## What you will do:
Retype the part that opens with the line containing "Find the location of a particular element." and closes with the line containing "At what (x,y)", leaving out the pictures.

## Dataset extract:
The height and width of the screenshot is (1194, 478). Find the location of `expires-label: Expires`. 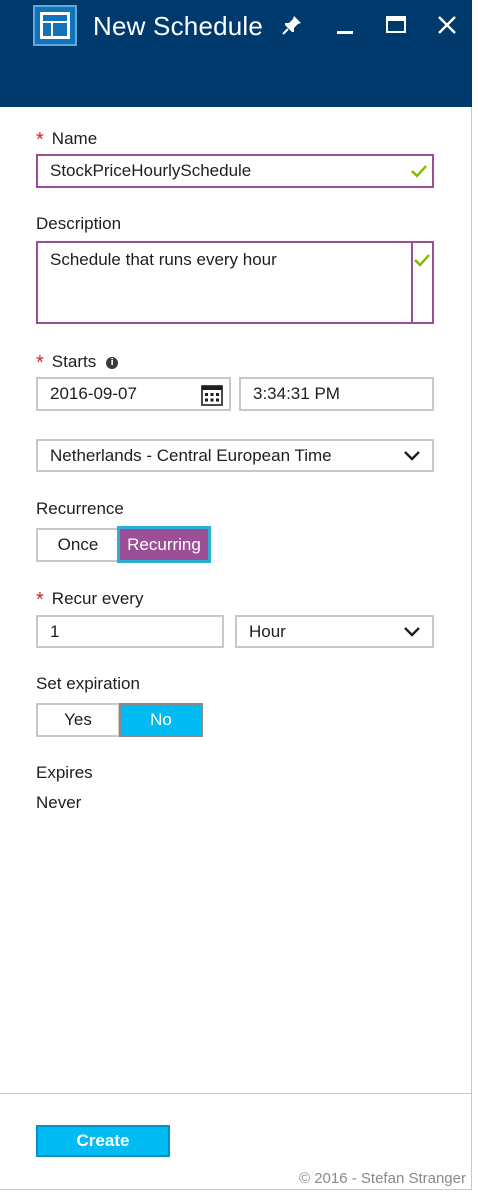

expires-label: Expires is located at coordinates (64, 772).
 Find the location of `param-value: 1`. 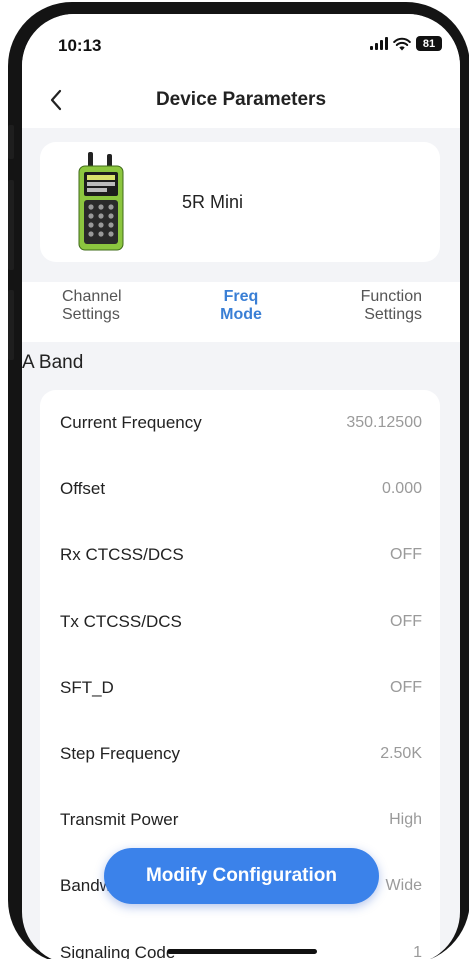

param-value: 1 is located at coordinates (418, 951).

...

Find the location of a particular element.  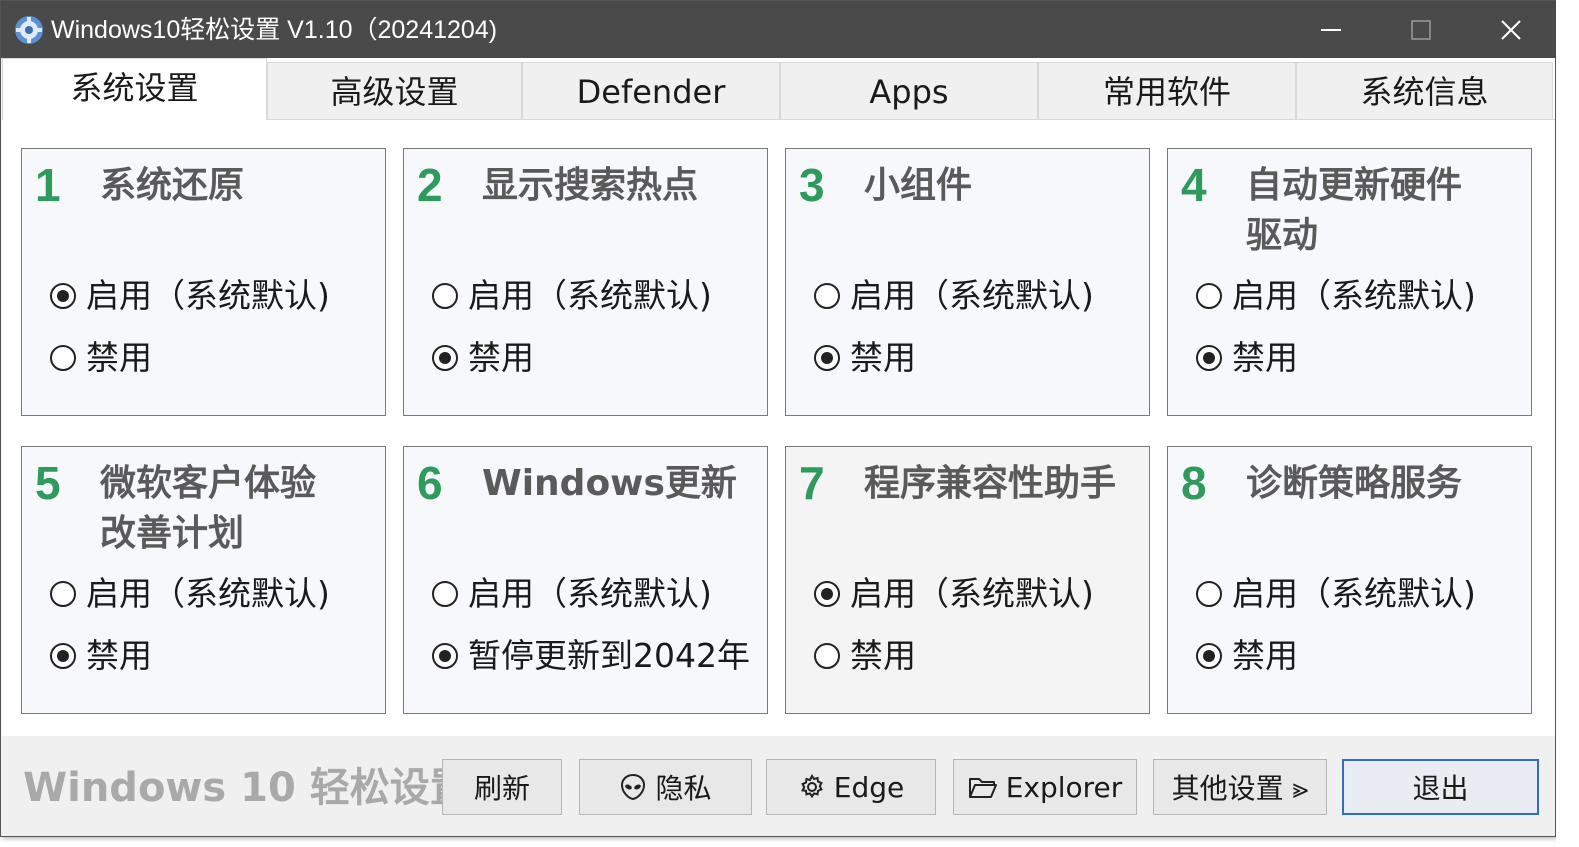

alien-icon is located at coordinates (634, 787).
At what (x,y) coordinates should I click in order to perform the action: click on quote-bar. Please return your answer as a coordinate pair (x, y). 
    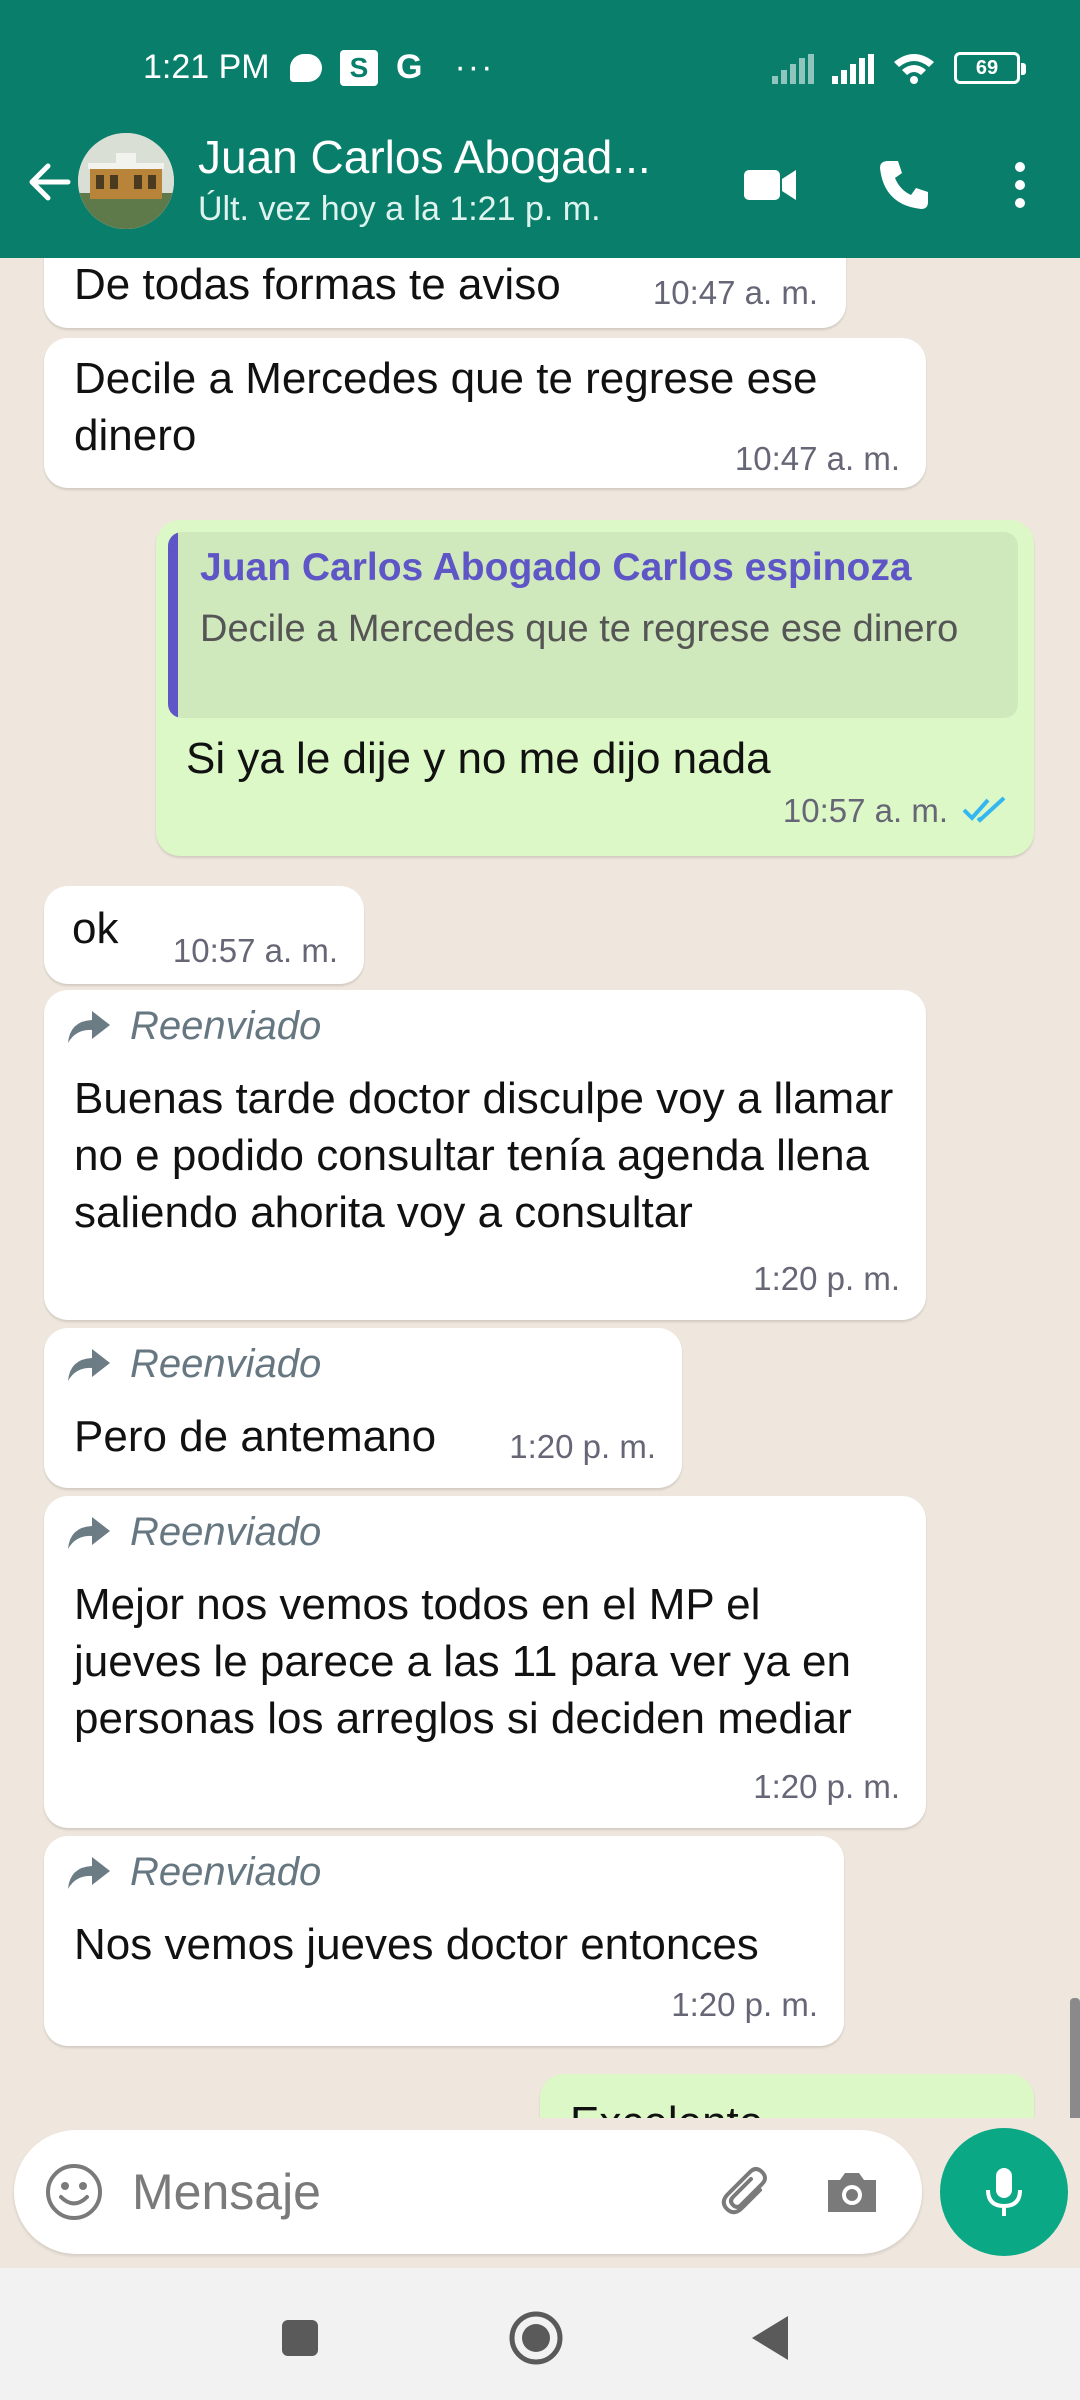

## Written solution:
Find the location of a particular element.  

alien-icon is located at coordinates (634, 787).
At what (x,y) coordinates should I click in order to perform the action: click on quote-bar. Please return your answer as a coordinate pair (x, y). 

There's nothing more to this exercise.